◆ **PROVIDED TEXT**
Sierra Leonean women are no strangers to difficult times. They are very resilient, and the best of them have always come out when their backs are pressed to the world. Hear the stories of some I spoke with on the lockdowns:
Respondent 1: I understand that staying at home will help us to reduce the disease, but how are we going to feed our families? We do not have savings in the bank. I go to hawk my vegetables daily and, in the evening, I buy foodstuff and return home to prepare the day’s meal for my family. It would be difficult to survive, and we do not know how long this is going to last.
Respondent 2: I work as a nurse at the Ola During Children’s hospital and we see children daily with flu-like illnesses. Now, I am afraid to go to work because I don’t know who amongst those children is/are infected with COVID 19. We are not adequately prepared. We do not have PPE’s.
Respondent 3: As a banker, we were asked to work from home during the three-day lockdown. I received up to 50 calls a day from customers who were having transaction difficulties. If this were to continue, it would cause immeasurable stress and problems for our customers.
Respondent 4: I cannot believe this is happening to us again. God! What have we done…? I lost my first and only child during Ebola, how can we suffer from this disease again?”
Respondent 5: It is a difficult situation. In my life, I have witnessed two periods of lockdown; when we had the rebel war and when we had the Operation Western Area Surge for the Ebola, and they were not good times at all. I can only envisage a similar situation in this country.
Respondent 6: My sister, if my children became sick, where should I take them? It is reported that doctors and nurse are not going to work; we will die. Another Ebola again?”
Respondent 7: No work, no school, children cannot go out to play. It is hard because even though what the government is doing is for our safety and protection, but we don’t know how long this will last.

(Data excerpts)
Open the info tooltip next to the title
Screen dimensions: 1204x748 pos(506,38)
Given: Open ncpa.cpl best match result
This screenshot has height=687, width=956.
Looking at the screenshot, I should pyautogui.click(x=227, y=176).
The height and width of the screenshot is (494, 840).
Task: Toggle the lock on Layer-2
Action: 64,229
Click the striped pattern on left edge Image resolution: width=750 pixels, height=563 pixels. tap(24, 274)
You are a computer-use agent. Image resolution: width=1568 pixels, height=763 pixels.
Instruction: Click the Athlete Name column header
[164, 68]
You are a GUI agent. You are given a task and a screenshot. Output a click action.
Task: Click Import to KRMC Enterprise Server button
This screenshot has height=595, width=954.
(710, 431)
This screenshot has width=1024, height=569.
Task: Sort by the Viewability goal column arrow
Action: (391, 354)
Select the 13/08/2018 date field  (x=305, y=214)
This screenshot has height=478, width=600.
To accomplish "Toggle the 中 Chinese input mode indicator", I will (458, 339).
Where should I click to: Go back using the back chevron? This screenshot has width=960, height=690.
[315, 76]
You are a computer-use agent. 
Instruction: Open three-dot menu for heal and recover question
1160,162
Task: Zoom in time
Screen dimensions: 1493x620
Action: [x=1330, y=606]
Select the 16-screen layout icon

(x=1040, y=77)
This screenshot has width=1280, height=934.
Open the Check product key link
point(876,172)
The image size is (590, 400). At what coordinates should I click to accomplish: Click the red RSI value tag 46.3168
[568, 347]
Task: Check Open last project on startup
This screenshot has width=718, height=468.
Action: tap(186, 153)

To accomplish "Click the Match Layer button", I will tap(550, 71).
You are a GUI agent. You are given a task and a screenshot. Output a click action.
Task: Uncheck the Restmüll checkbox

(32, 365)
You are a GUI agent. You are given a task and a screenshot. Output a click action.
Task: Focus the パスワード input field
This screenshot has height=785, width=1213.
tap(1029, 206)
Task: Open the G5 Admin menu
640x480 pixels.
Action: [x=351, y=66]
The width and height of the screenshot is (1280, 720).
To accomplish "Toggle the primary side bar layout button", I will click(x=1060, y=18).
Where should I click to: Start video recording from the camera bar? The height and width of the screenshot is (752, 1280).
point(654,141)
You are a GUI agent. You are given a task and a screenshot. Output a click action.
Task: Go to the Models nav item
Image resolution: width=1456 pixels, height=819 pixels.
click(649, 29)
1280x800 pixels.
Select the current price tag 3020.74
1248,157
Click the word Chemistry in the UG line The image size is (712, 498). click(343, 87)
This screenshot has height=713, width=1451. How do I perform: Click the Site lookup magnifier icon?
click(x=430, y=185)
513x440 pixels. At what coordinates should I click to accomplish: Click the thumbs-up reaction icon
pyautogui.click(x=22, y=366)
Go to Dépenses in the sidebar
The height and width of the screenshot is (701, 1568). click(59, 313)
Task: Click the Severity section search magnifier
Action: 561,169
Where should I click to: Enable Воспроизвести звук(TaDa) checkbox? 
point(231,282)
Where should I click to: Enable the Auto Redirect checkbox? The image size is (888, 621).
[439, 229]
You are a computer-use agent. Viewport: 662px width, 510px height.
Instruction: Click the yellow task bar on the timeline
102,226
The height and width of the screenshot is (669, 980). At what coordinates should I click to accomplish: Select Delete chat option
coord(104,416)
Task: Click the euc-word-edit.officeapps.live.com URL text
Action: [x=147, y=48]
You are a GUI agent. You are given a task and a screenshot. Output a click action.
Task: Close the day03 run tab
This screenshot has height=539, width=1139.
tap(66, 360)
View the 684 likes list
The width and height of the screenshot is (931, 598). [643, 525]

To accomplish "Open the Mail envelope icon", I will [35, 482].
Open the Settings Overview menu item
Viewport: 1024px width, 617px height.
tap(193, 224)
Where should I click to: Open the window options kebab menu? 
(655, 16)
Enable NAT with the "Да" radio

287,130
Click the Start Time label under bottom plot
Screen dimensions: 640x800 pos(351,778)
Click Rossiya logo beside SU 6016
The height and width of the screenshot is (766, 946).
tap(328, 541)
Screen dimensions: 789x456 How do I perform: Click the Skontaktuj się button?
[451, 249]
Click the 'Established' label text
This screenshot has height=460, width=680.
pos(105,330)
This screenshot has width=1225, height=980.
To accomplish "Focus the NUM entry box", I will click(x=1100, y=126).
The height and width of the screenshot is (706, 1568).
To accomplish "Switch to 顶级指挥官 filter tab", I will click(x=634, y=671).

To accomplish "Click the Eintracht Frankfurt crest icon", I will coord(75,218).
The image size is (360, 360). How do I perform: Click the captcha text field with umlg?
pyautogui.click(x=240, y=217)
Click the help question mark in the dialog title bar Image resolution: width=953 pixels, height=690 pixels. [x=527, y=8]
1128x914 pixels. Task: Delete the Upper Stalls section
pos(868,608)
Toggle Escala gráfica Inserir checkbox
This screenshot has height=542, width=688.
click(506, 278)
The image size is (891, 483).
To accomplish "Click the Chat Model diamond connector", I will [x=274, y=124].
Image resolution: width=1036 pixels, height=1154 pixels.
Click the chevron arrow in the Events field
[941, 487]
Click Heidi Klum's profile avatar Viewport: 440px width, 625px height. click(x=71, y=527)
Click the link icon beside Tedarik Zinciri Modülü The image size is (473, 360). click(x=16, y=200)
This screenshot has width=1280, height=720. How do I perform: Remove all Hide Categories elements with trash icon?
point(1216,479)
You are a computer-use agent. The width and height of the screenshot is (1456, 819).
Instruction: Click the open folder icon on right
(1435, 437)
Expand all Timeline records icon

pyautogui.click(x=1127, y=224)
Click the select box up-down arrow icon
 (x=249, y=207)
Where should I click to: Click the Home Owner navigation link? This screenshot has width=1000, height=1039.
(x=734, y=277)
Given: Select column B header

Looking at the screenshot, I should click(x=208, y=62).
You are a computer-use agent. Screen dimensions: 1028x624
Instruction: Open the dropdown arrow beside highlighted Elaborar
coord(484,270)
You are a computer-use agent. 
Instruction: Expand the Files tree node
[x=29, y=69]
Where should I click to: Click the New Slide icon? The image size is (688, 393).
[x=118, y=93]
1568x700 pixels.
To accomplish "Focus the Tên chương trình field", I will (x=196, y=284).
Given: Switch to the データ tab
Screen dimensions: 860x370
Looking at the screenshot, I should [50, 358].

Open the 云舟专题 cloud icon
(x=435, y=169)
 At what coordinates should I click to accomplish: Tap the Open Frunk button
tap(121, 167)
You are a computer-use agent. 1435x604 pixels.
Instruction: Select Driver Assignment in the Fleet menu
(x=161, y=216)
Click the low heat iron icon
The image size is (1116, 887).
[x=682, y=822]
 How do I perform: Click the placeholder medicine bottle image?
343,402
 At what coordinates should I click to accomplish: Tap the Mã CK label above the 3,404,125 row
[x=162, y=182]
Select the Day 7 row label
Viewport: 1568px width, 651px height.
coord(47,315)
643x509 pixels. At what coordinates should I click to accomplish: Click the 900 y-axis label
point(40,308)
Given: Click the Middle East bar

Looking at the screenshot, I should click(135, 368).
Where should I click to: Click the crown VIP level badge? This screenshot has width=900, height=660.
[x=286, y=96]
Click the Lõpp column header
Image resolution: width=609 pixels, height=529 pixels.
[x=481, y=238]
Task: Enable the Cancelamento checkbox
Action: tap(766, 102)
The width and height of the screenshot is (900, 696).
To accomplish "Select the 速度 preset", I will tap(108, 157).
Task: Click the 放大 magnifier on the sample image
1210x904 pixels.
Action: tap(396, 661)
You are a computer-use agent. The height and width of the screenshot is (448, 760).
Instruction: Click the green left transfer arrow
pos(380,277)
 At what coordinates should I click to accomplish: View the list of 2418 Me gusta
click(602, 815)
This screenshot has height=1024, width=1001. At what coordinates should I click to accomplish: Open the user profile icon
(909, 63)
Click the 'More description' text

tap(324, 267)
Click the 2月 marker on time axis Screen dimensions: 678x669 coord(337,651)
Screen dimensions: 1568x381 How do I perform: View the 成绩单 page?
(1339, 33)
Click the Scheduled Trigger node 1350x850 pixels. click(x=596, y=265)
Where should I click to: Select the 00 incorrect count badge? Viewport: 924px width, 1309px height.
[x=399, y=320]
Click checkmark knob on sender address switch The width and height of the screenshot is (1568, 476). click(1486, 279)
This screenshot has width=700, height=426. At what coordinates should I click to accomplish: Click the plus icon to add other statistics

◆ **WORK ORDER**
Pick up the piece on Sierra Leonean women during the lockdowns right after its final sentence and carry it forward. None of the entries are needed for this work.

◆ **WRITTEN RESPONSE**
It is clear from these responses that women are bracing themselves for murky days ahead with dire consequences. There have been untold stories about women and girls suffering from domestic violence with consequences of prostitution, teenage pregnancy, unwanted pregnancy and school dropouts getting worse in these difficult times. In his article “Corona lockdowns expose young girls to unintended risks in Sierra Leone’ the author Mohamed Stom Koroma wrote that the aftermath of the lockdowns could be more devastating than the virus itself.
Another article making the rounds by one of Sierra Leone’s psychiatric specialist Dr Abdul Jalloh, emphasized the implications of reliving and reexperiencing traumatic events. The article identified mass panic, undue stress and apprehension as symptoms of Post-Traumatic Stress Disorder.
Although these symptoms are experienced in both sexes, women mostly react with severity when they look on helplessly at their children incapable to adequately provide food and necessities for them. Implementing lockdown is prudent in these difficult times. It, however, brings out the socioeconomic and psychosocial challenges in a poverty-stricken country where the average Sierra Leonean lives on 1 USD per day under “stable conditions”.
And for the women caught between a rock and a hard place, it comes as no surprise that the slogan now making the rounds on radio talk shows and the marketplace is, “hunger will kill us before Corona”.